Odpowie za rozbój na nastolatku
3 miesiące spędzi w areszcie 18-letni Krzysztof N., który pobił i okradł młodego chłopaka. Mężczyzna został zatrzymany w Żyrardowie podczas legitymowania. Trafił do komendy na Pradze Północ. Przedstawiono mu zarzut rozboju, za co grozi do 12 lat pozbawienia wolności.

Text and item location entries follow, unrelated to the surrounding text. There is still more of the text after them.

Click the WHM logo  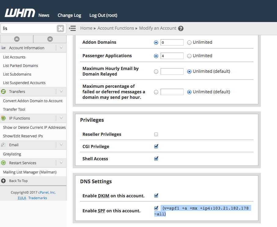[20, 13]
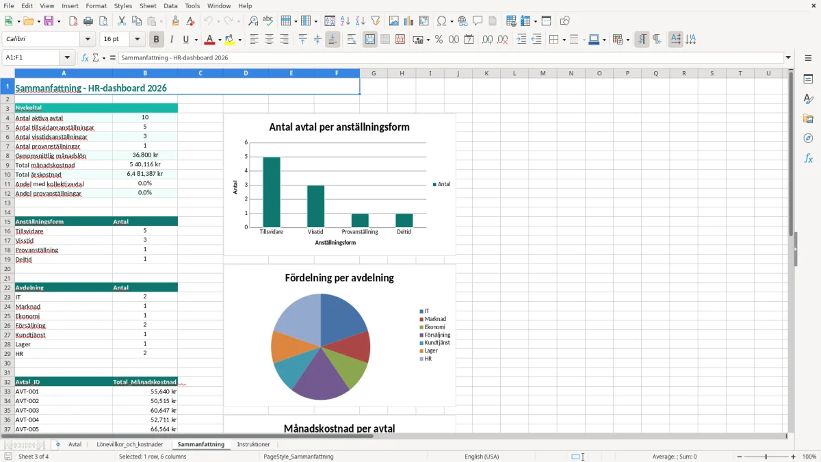
Task: Select the AutoFilter funnel icon
Action: pyautogui.click(x=376, y=21)
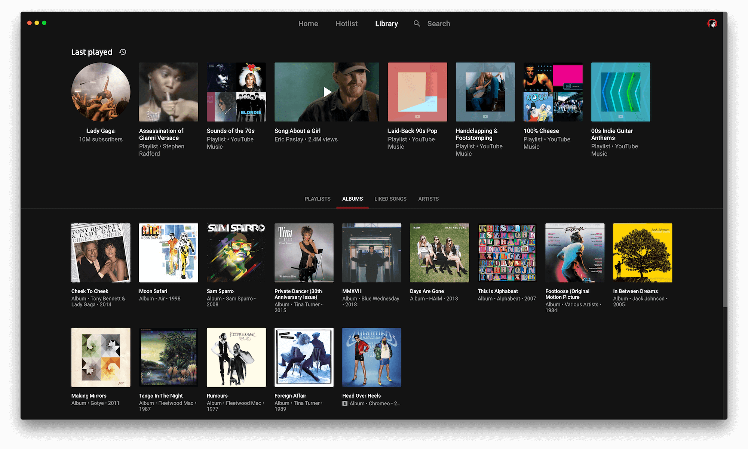
Task: Switch to the Playlists tab
Action: click(x=317, y=199)
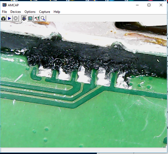Close the AMCAP window
The image size is (168, 154).
pyautogui.click(x=161, y=5)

Do zdarzenia doszło w lipcu. Grupa młodych mężczyzn jeździła na deskorolkach na Starym Mieście. Dwóch mężczyzn wypatrzyło jednego z młodych chłopaków i kazało mu ze sobą jechać na Tarchomin. Chłopak wsiadł do autobusu z przyszłymi sprawcami. Na rondzie Starzyńskiego na przystanku autobusowym mężczyźni stwierdzili, że wysiadają. Nastolatek był zmuszony wysiąść razem z nimi. Po tym za kioskiem sprawcy pobili chłopaka i zabrali telefon komórkowy.
Nastolatek zgłosił się do komendy i opowiedział o zdarzeniu. Policjanci po kilkunastu godzinach wiedzieli już, kto jest sprawcą rozboju. Mężczyźni jednak zapadli się jak pod ziemię. Jeden z nich 18-letni Krzysztof N. wpadł w ręce policjantów podczas legitymowania w Żyrardowie. Mężczyzna został przewieziony do komendy przy ul. Jagiellońskiej. Został mu przedstawiony zarzut rozboju, a północnopraski sąd zadecydował o tymczasowym aresztowaniu Krzysztofa N.